* **Exercise requirements**
The word "Open" occurs in some of the lines below; copy each of those lines.
··········
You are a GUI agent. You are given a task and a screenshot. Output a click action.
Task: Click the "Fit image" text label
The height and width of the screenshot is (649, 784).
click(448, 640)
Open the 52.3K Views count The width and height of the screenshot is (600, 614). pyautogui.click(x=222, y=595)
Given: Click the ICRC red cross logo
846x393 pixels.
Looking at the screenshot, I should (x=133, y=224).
··········
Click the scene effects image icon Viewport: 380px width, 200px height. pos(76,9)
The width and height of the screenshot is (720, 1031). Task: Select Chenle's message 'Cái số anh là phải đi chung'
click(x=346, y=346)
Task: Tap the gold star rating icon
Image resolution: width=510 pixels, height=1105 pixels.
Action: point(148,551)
··········
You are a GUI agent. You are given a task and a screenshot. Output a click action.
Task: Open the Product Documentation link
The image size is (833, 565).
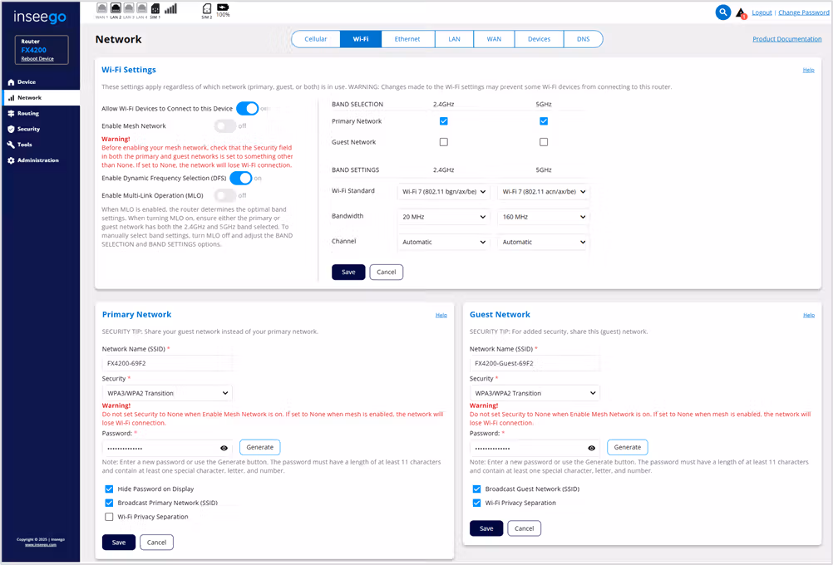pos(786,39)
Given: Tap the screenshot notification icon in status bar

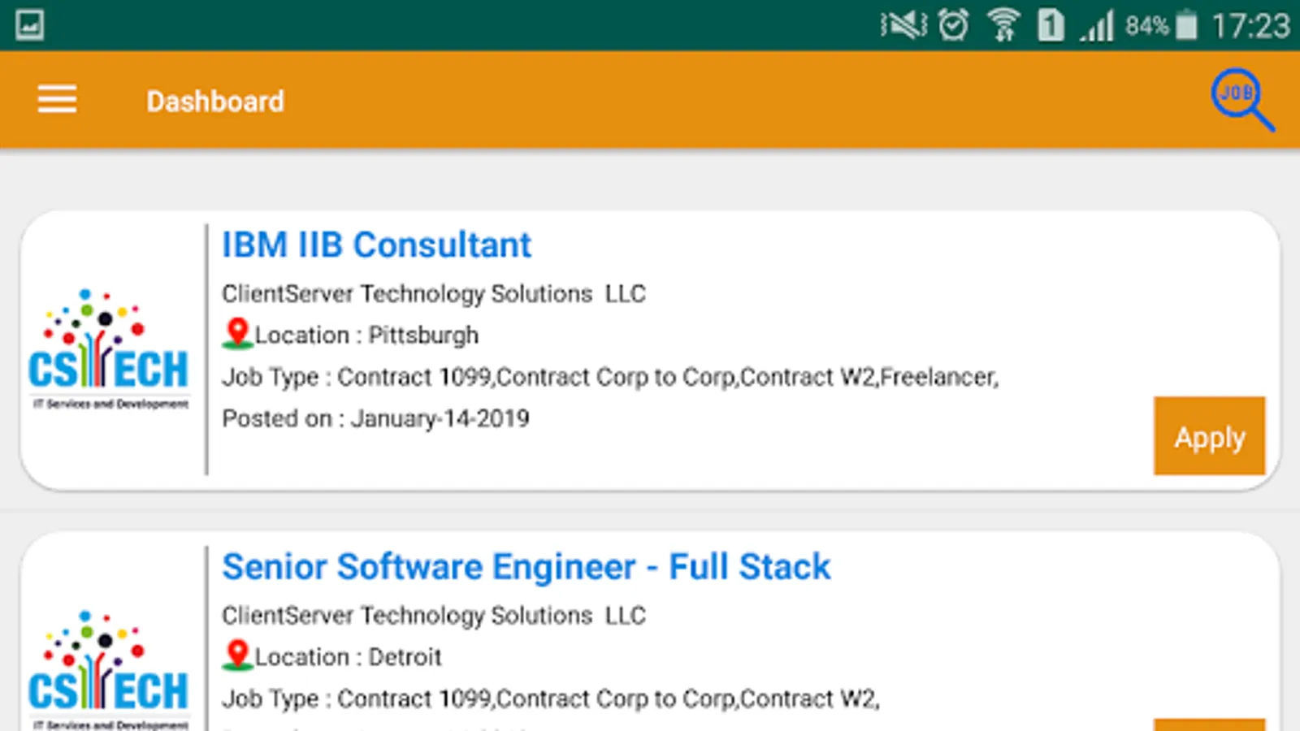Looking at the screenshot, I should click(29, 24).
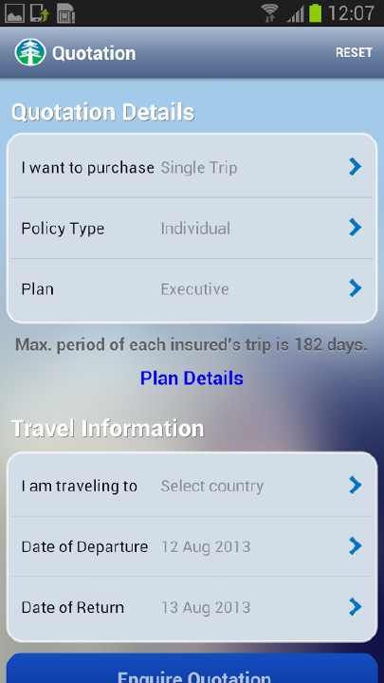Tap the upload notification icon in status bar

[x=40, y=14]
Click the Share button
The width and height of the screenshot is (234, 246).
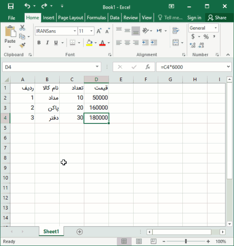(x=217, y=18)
··········
* **The completed task**
Open the 52.3K Views count The width and height of the screenshot is (600, 614). pyautogui.click(x=222, y=595)
Task: Open the Product Documentation link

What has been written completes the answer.